A spokesman for the NATO-led force said the coalition was aware of the incident, but directed all questions to civilian authorities.

Violence has surged across Afghanistan since the Taliban began a spring offensive in April, vowing to target the Afghan government and security forces, as well as the 130,000 foreign troops in the country.

Kandahar, the birthplace of the Taliban, has seen some of the worst attacks.

The violence has stoked concern that Afghan forces may struggle against a Taliban insurgency at its deadliest once most Western combat troops leave by the end of 2014.

NATO AIR STRIKE

Ahead of the handover, foreign and Afghan forces have stepped up operations in the southern and eastern strongholds of the Taliban.

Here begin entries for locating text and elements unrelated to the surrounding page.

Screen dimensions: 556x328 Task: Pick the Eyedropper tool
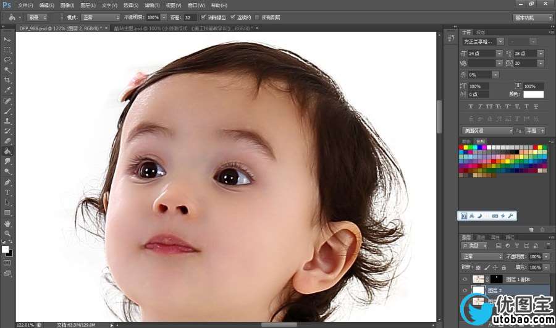(x=7, y=90)
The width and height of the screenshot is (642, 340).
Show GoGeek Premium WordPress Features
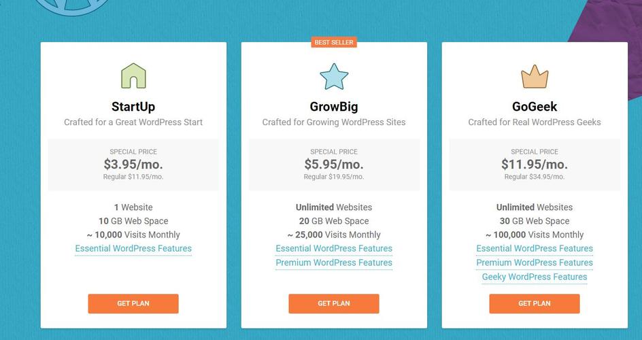pyautogui.click(x=535, y=262)
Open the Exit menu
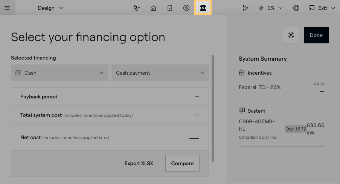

On Wednesday, the coalition and Afghan forces conducted an operation in the Baraki Barak district of Logar province against a Taliban commander.

Rais Khan Sadiq, the senior police detective for Logar, said 18 civilians were killed in the air strike that followed the raid – five women, seven children and six men, three of them elderly.

“The air strike was on two houses,” he said. Six insurgents were also killed, he said.

But NATO spokesman Major Martyn Crighton said the coalition had received no information on civilian deaths.

“We can confirm there was an Afghan and coalition mission in Baraki Barak district last night or early this morning. We can confirm in follow-on assessments the security force discovered two women who had sustained non-life-threatening injuries,” he said, adding they were treated at an ISAF facility.

“Beyond that, we don’t have anything at this stage,” he said.

President Hamid Karzai has repeatedly warned against civilian casualties in military operations. He said last month that a strategic partnership agreement signed with the United States was at risk of becoming “meaningless” if Afghans did not feel safe.